§ **EXERCISE INSTRUCTIONS**:
Repeat the stretch of the baseball commentary from "Tanya: Atta boy, Phil" through "point. Not yet." word for word.

Steve: Exactly. He just doesn't look like the same guy at all right now.
Tanya: Walk a guy who hasn't proven to be a consistent hitter in the majors yet to lead off an inning. Yuck.
Steve: Yeah, you have to try to walk him right now. And with that hit, there's a rally going for the Orioles.
Tanya: Going to be difficult for the fly ball king to work out of this cleanly.
Steve: Very. And with the way the Yankees have been going on offense, two runs would be a mountain to climb. Well, we didn't think of a play at the plate.
Tanya: Wow, smart play.
Steve: A young player's over-aggressiveness there.
Tanya: My kingdom for a ground ball at someone here.
Steve: Davis was crazy hot in September and has hit well in this series, but he strikes out a lot, so you have a better chance at that. As I said...
Tanya: Atta boy, Phil
Steve: Amazing. He did it.
Tanya: I thought the chances of that were beyond slim.
Steve: They were!
Tanya: Hughes isn't making it easy on my nerves tonight.
Steve: Teams with runners on second and third and no out scored an average of 1.9 runs this year. So it wasn't just Hughes, it's just you get into that position, there aren't too many escape routes.
Steve: Well, Tanya, the Yankees could move on with a win tonight, but I don't know how anything can top last night's dramatic ending.
Tanya: I don't think I've even recovered from that yet.
Steve: Being ancient compared to you, I've seen so much of this kind of thing from this franchise that I don't get worked up like that. I just quietly say, "Oh, yeah. That's what they do."
Tanya: Even in the lesser time I've had, you'd think I'd get used to it at some point. Not yet.
Steve: Before anything bad happens, let me just point out that scary home run machine Phil Hughes had an ERA a little more than a full run lower at home -- that despite all those longballs. As good as he is, he might be more valuable to another team than to the Yankees. It's just scary that opponents slugged .460 against him this year. And with that bunt, he's already in trouble.
Tanya: Stupid dirt. That looked like it was going foul.
Steve: So first and second, none out, and a pitcher who can give up a HR at any time.
Tanya: Slightly terrified.
Steve: I think I said this last night, but there are pills for that.

§ **GIVEN ENTRIES**:
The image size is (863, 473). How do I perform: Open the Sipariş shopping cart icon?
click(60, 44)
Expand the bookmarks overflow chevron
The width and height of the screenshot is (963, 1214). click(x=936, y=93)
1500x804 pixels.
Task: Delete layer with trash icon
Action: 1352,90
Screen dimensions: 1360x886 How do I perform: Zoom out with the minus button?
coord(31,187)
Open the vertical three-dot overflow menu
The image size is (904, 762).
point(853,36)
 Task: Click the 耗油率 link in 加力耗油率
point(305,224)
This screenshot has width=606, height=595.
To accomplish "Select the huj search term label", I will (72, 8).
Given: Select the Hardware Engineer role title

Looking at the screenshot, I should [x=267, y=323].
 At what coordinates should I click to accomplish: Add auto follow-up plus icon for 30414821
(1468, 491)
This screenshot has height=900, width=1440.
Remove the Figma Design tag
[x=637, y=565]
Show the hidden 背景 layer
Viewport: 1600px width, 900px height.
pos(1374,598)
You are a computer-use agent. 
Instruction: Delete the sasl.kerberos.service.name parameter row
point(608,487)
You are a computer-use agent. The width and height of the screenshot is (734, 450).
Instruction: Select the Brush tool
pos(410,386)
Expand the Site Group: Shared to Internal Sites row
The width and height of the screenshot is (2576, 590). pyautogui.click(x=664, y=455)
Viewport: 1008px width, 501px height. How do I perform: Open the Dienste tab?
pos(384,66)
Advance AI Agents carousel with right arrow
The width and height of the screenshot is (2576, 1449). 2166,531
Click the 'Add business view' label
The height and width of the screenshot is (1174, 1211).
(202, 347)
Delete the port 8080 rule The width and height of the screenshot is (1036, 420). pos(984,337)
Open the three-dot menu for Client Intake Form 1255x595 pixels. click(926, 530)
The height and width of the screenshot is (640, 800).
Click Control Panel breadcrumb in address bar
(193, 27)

§ **ANSWER**:
Tanya: Atta boy, Phil
Steve: Amazing. He did it.
Tanya: I thought the chances of that were beyond slim.
Steve: They were!
Tanya: Hughes isn't making it easy on my nerves tonight.
Steve: Teams with runners on second and third and no out scored an average of 1.9 runs this year. So it wasn't just Hughes, it's just you get into that position, there aren't too many escape routes.
Steve: Well, Tanya, the Yankees could move on with a win tonight, but I don't know how anything can top last night's dramatic ending.
Tanya: I don't think I've even recovered from that yet.
Steve: Being ancient compared to you, I've seen so much of this kind of thing from this franchise that I don't get worked up like that. I just quietly say, "Oh, yeah. That's what they do."
Tanya: Even in the lesser time I've had, you'd think I'd get used to it at some point. Not yet.